トルコのエルトゥールル号は何故日本に来たのか?
以前、125年前に串本沖で起きたトルコ船エルトゥールル号の海難事故がきっかけで誕生した串本町トルコ文化協会のことを紹介しました。トルコといえば、アジアの西の端の国でヨーロッパとアジアを繋ぐ位置にあります。そのトルコが、何故、アジアの東の国、日本に軍艦を派遣したのでしょうか。その理由は、当時の国際情勢が背景にありました。
幕末から明治にかけての日本は、北の大国ロシアの南下に脅威を感じていました。同時に、当時、オスマン帝国と呼ばれていたトルコもロシアの南下政策に苦しんでいました。同じような境遇にある両国の関係強化を目指したトルコ政府は、明治22年(1889年)、オスマン・パシャを特使として日本に派遣したのです。

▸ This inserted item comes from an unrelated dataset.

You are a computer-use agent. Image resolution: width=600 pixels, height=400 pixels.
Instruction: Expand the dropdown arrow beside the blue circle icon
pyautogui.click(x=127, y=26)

オスマン・パシャ一行を乗せたエルトゥールル号は同年7月、当時、トルコの首都であったイスタンブールを出航しました。トルコ海軍は、それまで遠洋航海など実施したことがなく、また、エルトゥールル号も老朽化した木造船だったため航海にてこずり、日本に到着したのは1年近く経った明治23年6月のことでした。
明治23年9月14日、日本での使命を終えたエルトゥールル号は横浜を出港、トルコへの帰途についたとき運悪く台風に遭遇し、海は大シケとなり、9月28日午後9時ごろ、大島樫野埼(串本町)沖の岩礁船甲羅で難破したのです。乗組員から難破の知らせを受けた樫野埼灯台の職員は、樫野の集落に急報し、村を挙げての救援活動が行われた結果、69名の乗組員を救助したものの、オスマン・パシャをはじめ500名を超える乗組員が命を落としました。
エルトゥールル号の遭難から100年を経た平成2年(1990年)6月、日本とトルコの修好100周年を記念してトルコ海軍のフリゲート艦トゥルグットレイスが来日し、6月3日には串本でエルトゥールル号の追悼式典が行われています。エルトゥールル号は多くの犠牲者を出し、本国へ帰ることはできなかったものの、この事件が日本とトルコの友好の始まりとなったのですからその使命は立派に果たしたといえるでしょう。